I've been working with Chepstow secondary for the last year, running a writer's group with a bunch of students, ranging from Year 7 to Year 9.
There have been some amazing work and I'm very impressed they all survived the journey! I am not known for my delicate editorial comments. Many was a homework that ended up being returned covered in red ink, but all survived, all produced a splendid final year short story, all collected under an anthology. I was very touched they all signed it, I'll hang onto it as I know in a few years time there will be some publsihed authors coming out of this group and I'll need proof to claim my 10% finder's fee.
So, it was great to head up to sunny (and it was sunny) Chepstow and see the gang, now they've all completed the course. But there was more in store...
Chepstow did an ASH MISTRY week! All the brain child of Emma Mellen and the headmistress, Claire Price, they turned that school in Wales into a little corner of India. EPIC! The incoming Year 6's gathered to turn out a mind-blowing performance of the key scenes of the story with special effects, actors and a march of the gods, no less!
Above are some of the actors and musicians and even cooks who took part. My head was gigantically swollen by the end of the evening. I got a chance to talk to some of the parents of the Year 6's and they're in for a major exciting time.
Secondary school is a big deal, no two ways around it. This is where you'll become an adult. It is intimidating. There are exams, and tests and universities at the end of it. You'll have an amazing range of things to study, and homework. Lots of homework.

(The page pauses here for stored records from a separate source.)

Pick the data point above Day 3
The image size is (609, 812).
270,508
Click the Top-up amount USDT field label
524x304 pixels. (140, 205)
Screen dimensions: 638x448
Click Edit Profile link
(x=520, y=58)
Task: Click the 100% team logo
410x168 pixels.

It will be hard. At times you'll feel it's impossible. You'll have moments when you wonder 'what's the point?' Friends will do better than you and you'll struggle. I've been there. What do you think it's like, writing every day? Not knowing if what you're doing is any good, if any one will like it and hey, you're not qualified for this and everyone else seems to be doing so much better. It's like they were emailed the secret for success and no-one cc'ed it to you.

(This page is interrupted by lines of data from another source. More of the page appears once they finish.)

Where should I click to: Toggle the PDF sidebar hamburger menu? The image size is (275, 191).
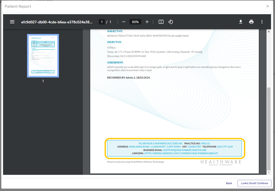point(12,22)
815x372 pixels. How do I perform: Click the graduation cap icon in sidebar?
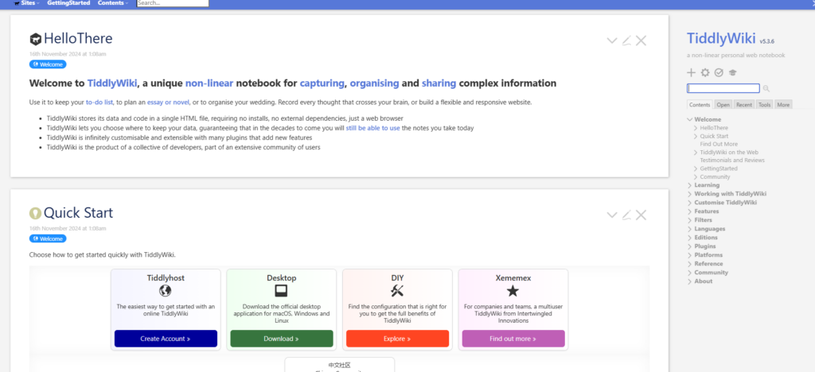tap(731, 72)
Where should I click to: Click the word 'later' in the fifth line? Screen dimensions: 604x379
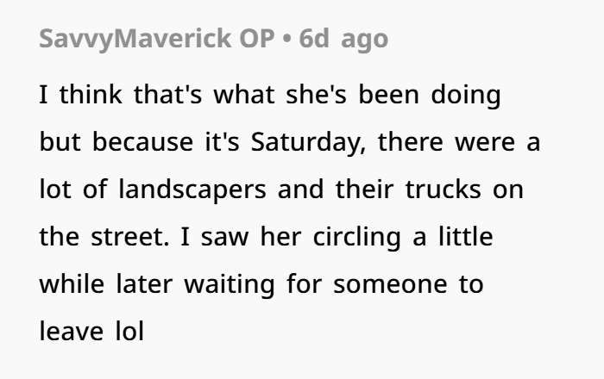(x=144, y=284)
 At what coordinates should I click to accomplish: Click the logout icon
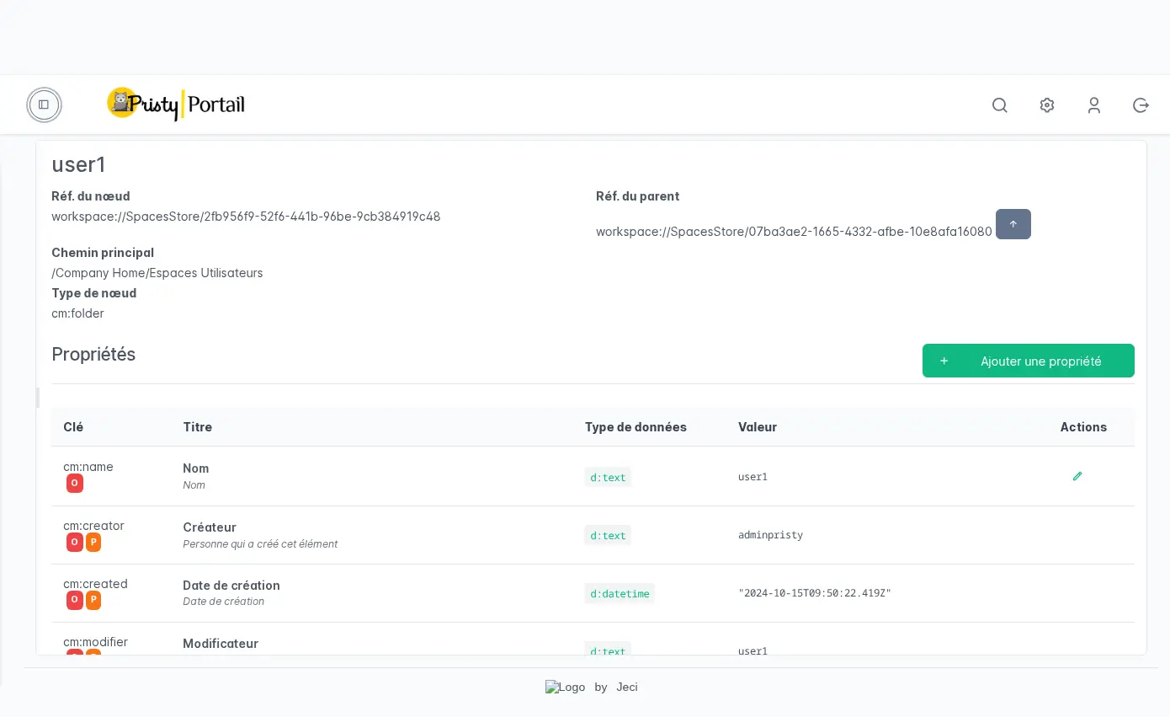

Well, I'm here to tell you it'll be okay. And you are allowed to fail. No one, and I mean NO ONE, makes it all the time.
Ash Mistry is about a loser. Not a comic loser, just a guy who is never going to shine. He'll never be head boy and he'll never come first in Sports Day.

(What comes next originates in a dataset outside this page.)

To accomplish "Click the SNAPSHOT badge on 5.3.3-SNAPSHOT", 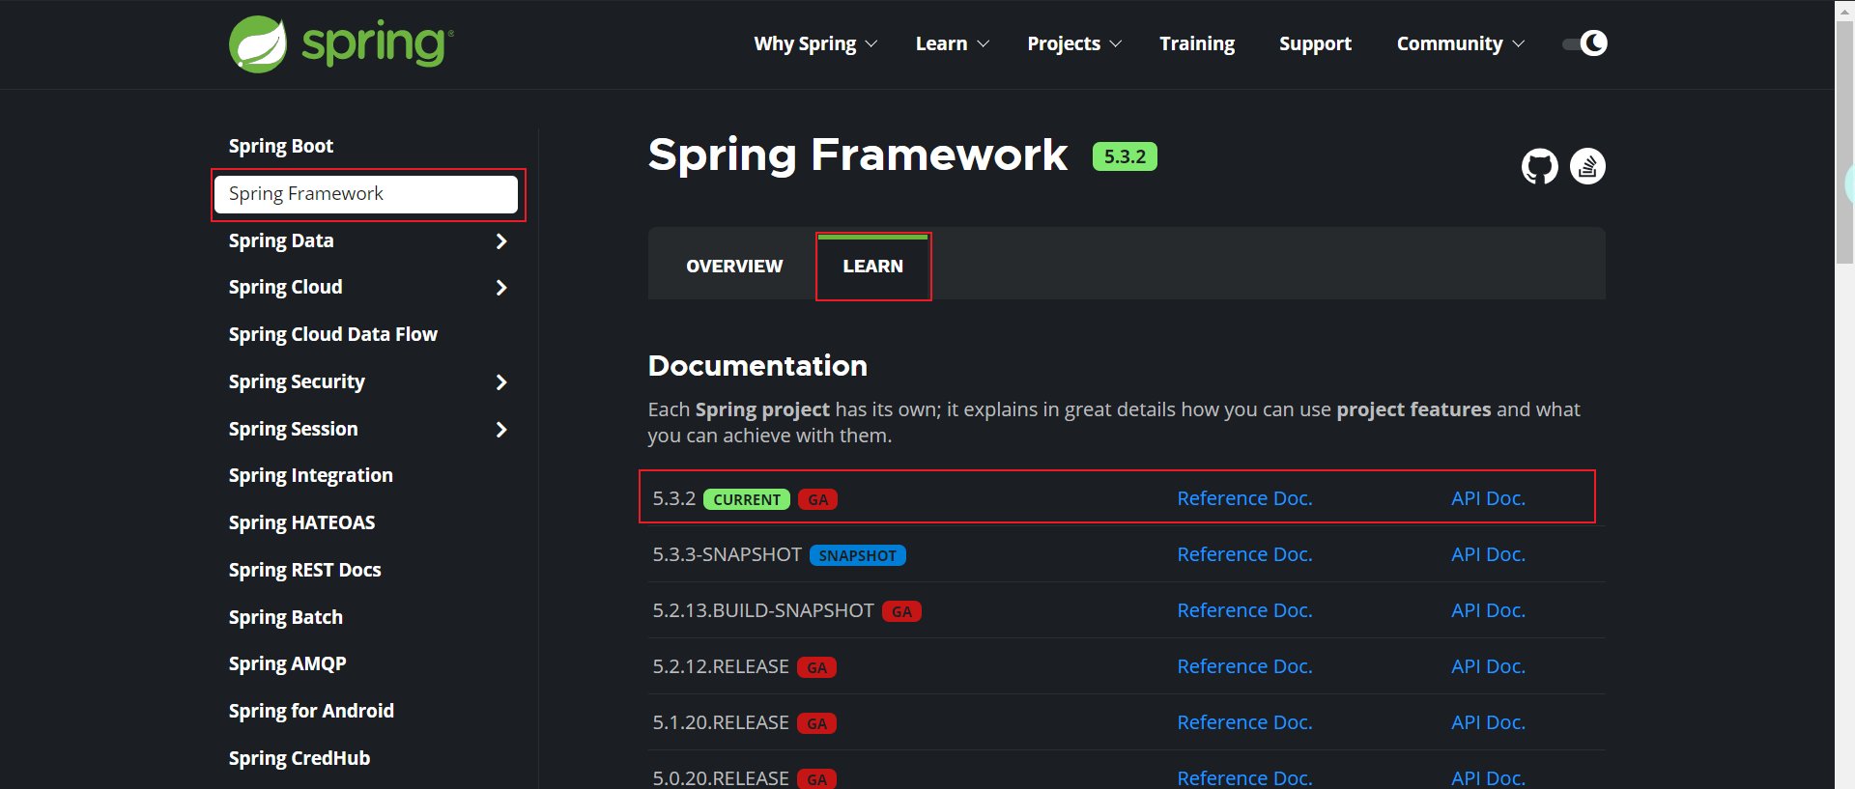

That's okay. Most of us won't either.
But Ash never, ever, gives up. If you've read ASH MISTRY AND THE SAVAGE FORTRESS you know even being killed doesn't stop him. If there was a point to writing that books, it was that.
Writing Ash was constant struggling against failure. People said no one reads ethnic heroes. People say that Indian mythology had not appeal, that it was too alien and too complicated. Many of those people were in publishing.
Fortunately not in HarperCollins.
I didn't do it alone. I had people, coachs, to guide me. Sarah Davies, my agent, the biggest and the best. She made sure Ash worked. Then Nick Lake, my editor. He wasn't happy with us dumbing it down. He wanted it to be big, epic, and as wild and as complex as it needed to be. All the past lives of Ash are in there because of him.
But isn't that what it's all about? The not giving up? We saw Wimbledon last Sunday, didn't we? We saw a guy whose school was a scene of a awful, truly awful event. We saw a guy who was, so close, to being another one of those 'could have been but never quite got it together'.
Look at what he was like in 2005. Lanky, scrawny even. Struggling to play with the big boys and with major stamina problems. Not promising material.
Look at him now.
He didn't just try harder, he tried better. Moved to Spain when he was 15. Trained in Miami (bet that helped when he was playing for 3 hours in 40 degrees last week) and he got better coaching. I think it's not fluke the guy he hugged first was Ivan Lendl.
Don't let failing stop you. Murray has won 2 grand slams. He's played about thirty five. So he's LOST thirty three times. That's if you want to look at it glass half empty.
If it matters to you, failure is nothing. Fail fast, fail often and fail BETTER. If this doesn't work, try it another way. Get teachers, friends, family and anyone else around you to give you tips and clues to make it work. And it will. That is the law of the universe and who amongst us are bigger than that? But do not, ever, stop.